Built out of outtakes from The Land of Rape of Honey, yet not sounding anything at all like that album, Jourgensen had Biafra add vocals to some music that he had put together with Barker and Jeff Ward. Biafra had no real lyrics prepared, so he just threw something together. Biafra recommended naming the project Lard, because you could slap the word on anything and it would be hilarious.

Recorded in 1988, but released (sometime) in 1989, The Power of Lard was released on CD and twelve-inch vinyl. “The Power of Lard” is mostly a bunch of repurposed slogans, while “Hellfudge” is ranting as if Biafra is a televangelist.  The third and final track is “Time to Melt”, a thirty-two-minute dirge.

PTP – Rubber Glove Seduction (1989) / Acid Horse – No Name, No Slogan (1989)

Back before the mini-Cocks tour, Jourgensen gave Connelly two songs from something he was calling “Zoo Disco” to work on, most likely to keep Connelly busy. One of those songs became PTP’s B-side “My Favorite Things”, the other eventually became “Never Believe” from The Mind Is a Terrible Thing to Taste. The A-side, “Rubber Glove Seduction”, likely began life as a RevCo track, but no one is really quite sure (the drugs were flowing a-plenty). After completing the track, Jourgensen, Barker, and Connelly decided it had a life of its own, and used the PTP moniker that Jourgensen had used to sneak music into Robocop without Sire’s interference.

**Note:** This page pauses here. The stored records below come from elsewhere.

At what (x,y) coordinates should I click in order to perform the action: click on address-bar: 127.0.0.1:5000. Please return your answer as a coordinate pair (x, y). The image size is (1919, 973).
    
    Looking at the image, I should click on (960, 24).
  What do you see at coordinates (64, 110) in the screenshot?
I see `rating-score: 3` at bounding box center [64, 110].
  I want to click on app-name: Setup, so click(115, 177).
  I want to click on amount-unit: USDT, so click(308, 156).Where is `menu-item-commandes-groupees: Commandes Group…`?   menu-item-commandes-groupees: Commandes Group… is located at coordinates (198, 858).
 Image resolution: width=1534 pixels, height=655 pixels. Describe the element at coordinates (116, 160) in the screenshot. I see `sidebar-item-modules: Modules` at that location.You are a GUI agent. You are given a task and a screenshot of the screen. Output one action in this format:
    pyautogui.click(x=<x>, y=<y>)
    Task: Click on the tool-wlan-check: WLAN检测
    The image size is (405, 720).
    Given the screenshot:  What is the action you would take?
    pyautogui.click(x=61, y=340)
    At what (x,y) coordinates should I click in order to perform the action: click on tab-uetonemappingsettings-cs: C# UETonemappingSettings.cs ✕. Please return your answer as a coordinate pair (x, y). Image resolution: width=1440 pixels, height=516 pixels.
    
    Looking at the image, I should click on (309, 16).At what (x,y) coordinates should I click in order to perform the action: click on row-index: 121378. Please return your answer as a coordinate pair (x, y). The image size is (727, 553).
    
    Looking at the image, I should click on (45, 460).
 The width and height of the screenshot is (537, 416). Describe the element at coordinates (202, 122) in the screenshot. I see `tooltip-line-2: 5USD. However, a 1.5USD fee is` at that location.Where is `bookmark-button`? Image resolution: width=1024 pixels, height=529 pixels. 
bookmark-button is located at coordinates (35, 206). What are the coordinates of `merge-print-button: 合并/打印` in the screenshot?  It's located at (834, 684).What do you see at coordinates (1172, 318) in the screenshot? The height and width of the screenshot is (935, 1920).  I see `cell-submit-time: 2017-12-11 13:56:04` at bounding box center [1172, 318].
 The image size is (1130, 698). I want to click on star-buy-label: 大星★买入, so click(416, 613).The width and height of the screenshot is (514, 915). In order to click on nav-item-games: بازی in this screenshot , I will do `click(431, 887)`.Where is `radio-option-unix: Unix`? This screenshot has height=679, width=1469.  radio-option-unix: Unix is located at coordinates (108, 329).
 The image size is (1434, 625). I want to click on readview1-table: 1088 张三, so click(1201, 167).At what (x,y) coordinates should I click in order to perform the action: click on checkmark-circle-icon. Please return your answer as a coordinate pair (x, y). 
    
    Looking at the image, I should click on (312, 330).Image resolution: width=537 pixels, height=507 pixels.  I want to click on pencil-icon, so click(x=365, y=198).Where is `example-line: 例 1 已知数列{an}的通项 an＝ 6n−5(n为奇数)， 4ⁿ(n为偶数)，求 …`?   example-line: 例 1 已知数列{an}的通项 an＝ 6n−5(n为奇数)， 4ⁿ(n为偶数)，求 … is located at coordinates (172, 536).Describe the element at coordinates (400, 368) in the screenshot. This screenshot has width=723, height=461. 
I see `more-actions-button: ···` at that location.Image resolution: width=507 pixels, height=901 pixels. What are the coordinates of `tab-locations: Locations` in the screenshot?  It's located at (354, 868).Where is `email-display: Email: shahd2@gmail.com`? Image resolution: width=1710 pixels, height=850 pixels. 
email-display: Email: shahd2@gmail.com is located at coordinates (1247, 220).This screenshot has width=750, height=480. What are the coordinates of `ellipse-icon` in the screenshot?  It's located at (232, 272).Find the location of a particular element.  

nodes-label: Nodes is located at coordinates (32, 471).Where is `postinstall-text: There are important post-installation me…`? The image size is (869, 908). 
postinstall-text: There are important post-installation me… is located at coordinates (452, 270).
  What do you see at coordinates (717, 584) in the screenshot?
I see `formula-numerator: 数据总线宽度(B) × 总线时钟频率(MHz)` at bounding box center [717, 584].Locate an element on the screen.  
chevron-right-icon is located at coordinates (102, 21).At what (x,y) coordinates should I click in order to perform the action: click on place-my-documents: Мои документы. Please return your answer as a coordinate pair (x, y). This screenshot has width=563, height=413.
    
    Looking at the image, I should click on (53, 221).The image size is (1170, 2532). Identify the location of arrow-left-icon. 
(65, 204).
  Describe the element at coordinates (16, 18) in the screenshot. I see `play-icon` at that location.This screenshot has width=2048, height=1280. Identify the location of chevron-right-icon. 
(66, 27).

But between the B-side and the A-side, came Acid Horse. Cabaret Voltaire were in Chicago working on Groovy, Laidback and Nasty, when their producer became sick with food poisoning. With nothing else to do, they dropped into Chicago Trax, where the Ministry camp had taken up residence. Even though they didn’t finish, they started what would become “No Name, No Slogan”. After Cabaret Voltaire returned to England, they finally sent back their finished mix of the track which became the B-side, while the Jourgensen / Barker / Connelly version became the A-side.